If you generate a GPX with both trkpt and rtept coordinates (as the 
Measurement tool can), is that a track? a route? or a hybrid?

On Tuesday, March 17, 2020 at 10:40:18 AM UTC-7, Grzegorz Adamiak wrote:
>
> On Sunday, March 15, 2020 at 10:22:12 AM UTC-7, Bart Eisenberg wrote:
>
>> The function has two ways to create a GPX, which begs a question: why 
>>> would you save a route as "a line" rather than as "route points"? Looking 
>>> at the resulting GPXs, it appears that both use trkpt coordinates.  In 
>>> addition, saving as "route points" also include rtept coordinates ("turn 
>>> points" in the GPX schema), which are the places you have marked out with 
>>> the Measure tool.  
>>>
>>> Route points have some advantages.  Is there any reason not to have them?
>>>
>>
> A common use case is creating a track (not route) for offroad riding (or 
> hiking).
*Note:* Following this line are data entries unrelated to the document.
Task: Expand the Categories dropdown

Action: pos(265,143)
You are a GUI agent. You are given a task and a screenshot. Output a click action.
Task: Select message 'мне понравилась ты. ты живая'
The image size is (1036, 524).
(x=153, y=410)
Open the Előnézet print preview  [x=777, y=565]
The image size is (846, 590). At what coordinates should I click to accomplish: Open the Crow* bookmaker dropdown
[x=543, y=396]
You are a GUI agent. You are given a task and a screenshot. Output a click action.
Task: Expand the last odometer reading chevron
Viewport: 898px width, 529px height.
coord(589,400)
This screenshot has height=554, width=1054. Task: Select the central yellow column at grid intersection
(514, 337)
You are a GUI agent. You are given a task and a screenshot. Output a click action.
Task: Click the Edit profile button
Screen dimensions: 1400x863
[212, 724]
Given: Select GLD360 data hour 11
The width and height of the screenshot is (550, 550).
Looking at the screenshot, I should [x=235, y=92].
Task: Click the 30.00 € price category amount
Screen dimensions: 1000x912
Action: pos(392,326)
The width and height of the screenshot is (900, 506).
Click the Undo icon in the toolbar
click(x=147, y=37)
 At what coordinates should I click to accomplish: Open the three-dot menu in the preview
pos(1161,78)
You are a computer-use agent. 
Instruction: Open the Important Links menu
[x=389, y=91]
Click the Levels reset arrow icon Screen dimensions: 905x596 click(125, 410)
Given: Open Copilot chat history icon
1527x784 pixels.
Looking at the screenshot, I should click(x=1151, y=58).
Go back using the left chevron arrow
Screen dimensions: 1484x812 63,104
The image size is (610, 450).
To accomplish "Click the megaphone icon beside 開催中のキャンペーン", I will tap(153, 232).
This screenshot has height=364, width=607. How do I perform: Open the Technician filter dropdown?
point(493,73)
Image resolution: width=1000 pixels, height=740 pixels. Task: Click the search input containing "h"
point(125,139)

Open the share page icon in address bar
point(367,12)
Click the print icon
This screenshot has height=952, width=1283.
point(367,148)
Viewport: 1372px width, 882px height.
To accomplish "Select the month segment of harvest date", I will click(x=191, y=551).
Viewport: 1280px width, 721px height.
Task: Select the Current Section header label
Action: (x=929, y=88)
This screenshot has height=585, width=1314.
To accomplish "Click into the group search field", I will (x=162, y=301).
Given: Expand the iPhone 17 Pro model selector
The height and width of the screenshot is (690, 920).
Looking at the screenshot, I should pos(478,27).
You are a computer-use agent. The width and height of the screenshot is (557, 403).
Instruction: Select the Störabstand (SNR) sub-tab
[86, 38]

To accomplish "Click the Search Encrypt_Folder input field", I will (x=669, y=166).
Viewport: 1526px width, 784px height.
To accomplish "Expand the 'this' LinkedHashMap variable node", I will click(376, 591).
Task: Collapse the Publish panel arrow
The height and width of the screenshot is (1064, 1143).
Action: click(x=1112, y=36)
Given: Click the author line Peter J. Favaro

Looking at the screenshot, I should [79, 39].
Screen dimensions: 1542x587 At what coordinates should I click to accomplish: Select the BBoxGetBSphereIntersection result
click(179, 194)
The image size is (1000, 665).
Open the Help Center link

The routing will rarely produce the same path, while measure tool 
> gives you a freedom of designing the track as you want it to be. If you 
> pass the track to others they can use another tool to either navigate by 
> track or at least display an overlay in their navigation/device, which will 
> not work with a route. And actually manually following a track overlaid on 
> a map is another use case, be it hiking or biking or whatever.